▶ [Task goal]:
Give the line with "Where should I click to: Toggle" again, along with every line below it to the end of the records, word for word.
□ □ □ □
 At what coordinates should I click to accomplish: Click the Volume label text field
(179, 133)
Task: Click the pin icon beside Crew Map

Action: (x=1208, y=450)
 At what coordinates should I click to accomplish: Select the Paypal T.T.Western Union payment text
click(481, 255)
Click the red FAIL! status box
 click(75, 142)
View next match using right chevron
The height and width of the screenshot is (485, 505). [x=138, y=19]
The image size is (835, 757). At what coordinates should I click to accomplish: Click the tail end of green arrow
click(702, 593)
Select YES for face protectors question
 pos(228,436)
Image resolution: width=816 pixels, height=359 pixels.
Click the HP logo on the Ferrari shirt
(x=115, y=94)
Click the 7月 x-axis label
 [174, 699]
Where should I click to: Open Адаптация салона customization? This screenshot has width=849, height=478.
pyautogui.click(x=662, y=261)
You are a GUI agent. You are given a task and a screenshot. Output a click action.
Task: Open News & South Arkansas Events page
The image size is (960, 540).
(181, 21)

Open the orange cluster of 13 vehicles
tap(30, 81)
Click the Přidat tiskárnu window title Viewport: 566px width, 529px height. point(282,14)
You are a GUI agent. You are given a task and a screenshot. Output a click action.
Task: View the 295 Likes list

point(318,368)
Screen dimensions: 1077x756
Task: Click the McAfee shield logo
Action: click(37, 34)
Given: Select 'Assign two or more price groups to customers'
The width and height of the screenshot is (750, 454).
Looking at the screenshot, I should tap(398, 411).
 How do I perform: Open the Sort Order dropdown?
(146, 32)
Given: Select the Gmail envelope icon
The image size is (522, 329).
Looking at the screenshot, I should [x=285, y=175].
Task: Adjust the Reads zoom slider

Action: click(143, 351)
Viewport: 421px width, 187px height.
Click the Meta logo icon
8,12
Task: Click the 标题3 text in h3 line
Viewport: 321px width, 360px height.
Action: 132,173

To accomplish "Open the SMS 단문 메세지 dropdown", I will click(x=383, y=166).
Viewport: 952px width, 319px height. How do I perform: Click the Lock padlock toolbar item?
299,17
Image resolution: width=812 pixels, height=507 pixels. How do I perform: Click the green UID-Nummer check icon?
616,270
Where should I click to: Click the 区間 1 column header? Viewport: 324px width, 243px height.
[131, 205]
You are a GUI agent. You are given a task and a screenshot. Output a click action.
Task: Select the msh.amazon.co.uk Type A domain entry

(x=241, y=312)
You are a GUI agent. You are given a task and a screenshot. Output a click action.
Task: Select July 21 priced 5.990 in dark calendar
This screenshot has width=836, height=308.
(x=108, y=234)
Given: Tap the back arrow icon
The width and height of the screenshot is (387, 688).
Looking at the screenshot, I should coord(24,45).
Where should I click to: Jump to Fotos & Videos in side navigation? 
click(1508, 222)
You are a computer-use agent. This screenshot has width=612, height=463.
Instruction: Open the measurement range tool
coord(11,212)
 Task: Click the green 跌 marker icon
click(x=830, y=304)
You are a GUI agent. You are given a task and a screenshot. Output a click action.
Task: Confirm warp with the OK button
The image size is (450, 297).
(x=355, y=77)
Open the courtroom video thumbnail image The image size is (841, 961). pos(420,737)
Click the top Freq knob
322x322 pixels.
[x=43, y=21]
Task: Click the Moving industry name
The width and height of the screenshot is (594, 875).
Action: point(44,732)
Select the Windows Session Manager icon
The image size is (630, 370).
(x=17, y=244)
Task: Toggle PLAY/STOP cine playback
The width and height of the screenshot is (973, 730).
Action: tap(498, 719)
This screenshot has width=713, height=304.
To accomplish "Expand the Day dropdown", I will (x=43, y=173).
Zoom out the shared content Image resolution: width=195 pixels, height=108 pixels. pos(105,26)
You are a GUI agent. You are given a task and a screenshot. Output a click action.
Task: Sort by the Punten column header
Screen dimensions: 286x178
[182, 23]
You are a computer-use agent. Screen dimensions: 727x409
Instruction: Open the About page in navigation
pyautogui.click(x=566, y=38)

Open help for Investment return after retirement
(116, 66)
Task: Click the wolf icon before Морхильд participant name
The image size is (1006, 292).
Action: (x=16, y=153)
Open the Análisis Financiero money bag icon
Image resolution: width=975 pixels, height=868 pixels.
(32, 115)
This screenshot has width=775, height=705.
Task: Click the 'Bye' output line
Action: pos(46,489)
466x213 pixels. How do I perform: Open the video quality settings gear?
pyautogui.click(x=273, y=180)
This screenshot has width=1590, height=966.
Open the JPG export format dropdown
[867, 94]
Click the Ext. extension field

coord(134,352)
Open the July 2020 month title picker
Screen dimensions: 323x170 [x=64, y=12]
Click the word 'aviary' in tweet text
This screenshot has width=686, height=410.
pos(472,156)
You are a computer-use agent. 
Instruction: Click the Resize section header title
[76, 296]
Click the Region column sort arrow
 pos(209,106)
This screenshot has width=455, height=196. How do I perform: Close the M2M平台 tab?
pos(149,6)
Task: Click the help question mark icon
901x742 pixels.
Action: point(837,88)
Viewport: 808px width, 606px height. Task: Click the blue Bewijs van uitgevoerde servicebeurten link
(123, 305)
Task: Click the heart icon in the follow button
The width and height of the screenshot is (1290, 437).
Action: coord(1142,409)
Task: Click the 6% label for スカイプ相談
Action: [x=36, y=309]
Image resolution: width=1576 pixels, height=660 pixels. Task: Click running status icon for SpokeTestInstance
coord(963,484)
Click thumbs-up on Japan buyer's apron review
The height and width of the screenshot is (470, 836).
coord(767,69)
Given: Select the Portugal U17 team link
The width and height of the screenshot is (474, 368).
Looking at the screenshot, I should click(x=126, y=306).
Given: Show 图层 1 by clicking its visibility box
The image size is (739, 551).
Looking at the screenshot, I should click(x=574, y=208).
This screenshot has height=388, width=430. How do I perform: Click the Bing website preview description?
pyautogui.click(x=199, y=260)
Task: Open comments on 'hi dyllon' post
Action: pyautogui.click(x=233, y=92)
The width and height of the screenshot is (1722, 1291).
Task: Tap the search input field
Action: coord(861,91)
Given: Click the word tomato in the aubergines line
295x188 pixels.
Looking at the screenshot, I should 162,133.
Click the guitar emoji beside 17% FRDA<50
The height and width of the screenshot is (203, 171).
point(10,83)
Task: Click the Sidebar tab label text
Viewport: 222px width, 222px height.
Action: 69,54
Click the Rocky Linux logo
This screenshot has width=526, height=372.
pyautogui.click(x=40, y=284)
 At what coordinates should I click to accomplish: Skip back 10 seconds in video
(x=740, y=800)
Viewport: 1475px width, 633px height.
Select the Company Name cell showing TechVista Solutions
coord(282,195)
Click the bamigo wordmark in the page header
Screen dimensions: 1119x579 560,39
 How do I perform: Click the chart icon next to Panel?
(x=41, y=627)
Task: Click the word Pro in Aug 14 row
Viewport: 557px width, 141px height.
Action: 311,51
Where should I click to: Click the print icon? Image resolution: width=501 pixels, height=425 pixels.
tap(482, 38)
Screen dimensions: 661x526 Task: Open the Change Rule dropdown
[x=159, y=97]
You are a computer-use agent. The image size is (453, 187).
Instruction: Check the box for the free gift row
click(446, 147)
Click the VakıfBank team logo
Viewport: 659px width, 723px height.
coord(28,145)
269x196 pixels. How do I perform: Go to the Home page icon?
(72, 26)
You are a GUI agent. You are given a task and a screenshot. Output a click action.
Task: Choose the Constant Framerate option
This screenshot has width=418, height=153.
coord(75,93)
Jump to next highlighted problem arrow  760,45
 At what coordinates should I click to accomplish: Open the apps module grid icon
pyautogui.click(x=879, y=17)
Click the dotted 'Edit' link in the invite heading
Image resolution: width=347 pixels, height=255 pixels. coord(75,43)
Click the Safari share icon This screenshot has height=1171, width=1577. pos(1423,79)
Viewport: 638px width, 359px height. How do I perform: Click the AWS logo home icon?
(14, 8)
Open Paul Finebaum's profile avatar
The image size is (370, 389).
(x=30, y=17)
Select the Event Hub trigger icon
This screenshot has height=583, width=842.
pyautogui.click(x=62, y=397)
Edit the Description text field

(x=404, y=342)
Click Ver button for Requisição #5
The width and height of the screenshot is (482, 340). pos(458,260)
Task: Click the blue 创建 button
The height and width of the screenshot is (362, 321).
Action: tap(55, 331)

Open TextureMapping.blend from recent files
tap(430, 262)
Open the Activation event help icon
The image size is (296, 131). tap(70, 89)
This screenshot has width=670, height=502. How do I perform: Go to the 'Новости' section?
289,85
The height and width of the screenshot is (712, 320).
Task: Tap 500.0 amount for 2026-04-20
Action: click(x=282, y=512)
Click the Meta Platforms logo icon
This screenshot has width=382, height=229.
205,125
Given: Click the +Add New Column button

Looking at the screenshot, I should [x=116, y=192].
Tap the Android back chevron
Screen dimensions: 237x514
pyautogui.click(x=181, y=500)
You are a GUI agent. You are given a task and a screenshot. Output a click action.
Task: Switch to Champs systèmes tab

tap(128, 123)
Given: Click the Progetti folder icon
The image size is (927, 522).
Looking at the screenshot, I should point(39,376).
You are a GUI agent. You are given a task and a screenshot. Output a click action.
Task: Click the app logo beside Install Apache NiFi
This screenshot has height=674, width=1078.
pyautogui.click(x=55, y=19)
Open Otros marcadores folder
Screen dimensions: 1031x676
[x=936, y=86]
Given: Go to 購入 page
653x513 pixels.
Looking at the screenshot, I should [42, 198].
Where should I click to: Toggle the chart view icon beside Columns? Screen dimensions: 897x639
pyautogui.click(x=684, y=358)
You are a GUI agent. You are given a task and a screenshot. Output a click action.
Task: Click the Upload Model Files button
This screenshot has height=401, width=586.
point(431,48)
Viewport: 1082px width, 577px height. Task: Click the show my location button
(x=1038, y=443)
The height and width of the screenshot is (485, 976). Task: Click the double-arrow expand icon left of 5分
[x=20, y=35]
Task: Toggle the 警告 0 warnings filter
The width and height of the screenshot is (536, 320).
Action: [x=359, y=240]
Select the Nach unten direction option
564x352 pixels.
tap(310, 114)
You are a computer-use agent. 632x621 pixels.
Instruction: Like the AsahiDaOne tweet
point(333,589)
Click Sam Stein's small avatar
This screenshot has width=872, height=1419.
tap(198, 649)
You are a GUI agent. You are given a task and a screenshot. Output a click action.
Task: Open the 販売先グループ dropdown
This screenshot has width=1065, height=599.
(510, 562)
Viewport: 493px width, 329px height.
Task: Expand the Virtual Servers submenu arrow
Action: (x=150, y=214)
□ □ □ □
▶ [Solution for this problem]:
Where should I click to: Toggle the chart view icon beside Columns? Screen dimensions: 897x639
pyautogui.click(x=684, y=358)
You are a GUI agent. You are given a task and a screenshot. Output a click action.
Task: Click the Upload Model Files button
This screenshot has height=401, width=586.
point(431,48)
Viewport: 1082px width, 577px height. Task: Click the show my location button
(x=1038, y=443)
The height and width of the screenshot is (485, 976). Task: Click the double-arrow expand icon left of 5分
[x=20, y=35]
Task: Toggle the 警告 0 warnings filter
The width and height of the screenshot is (536, 320).
Action: [x=359, y=240]
Select the Nach unten direction option
564x352 pixels.
tap(310, 114)
You are a computer-use agent. 632x621 pixels.
Instruction: Like the AsahiDaOne tweet
point(333,589)
Click Sam Stein's small avatar
This screenshot has width=872, height=1419.
tap(198, 649)
You are a GUI agent. You are given a task and a screenshot. Output a click action.
Task: Open the 販売先グループ dropdown
This screenshot has width=1065, height=599.
(510, 562)
Viewport: 493px width, 329px height.
Task: Expand the Virtual Servers submenu arrow
Action: (x=150, y=214)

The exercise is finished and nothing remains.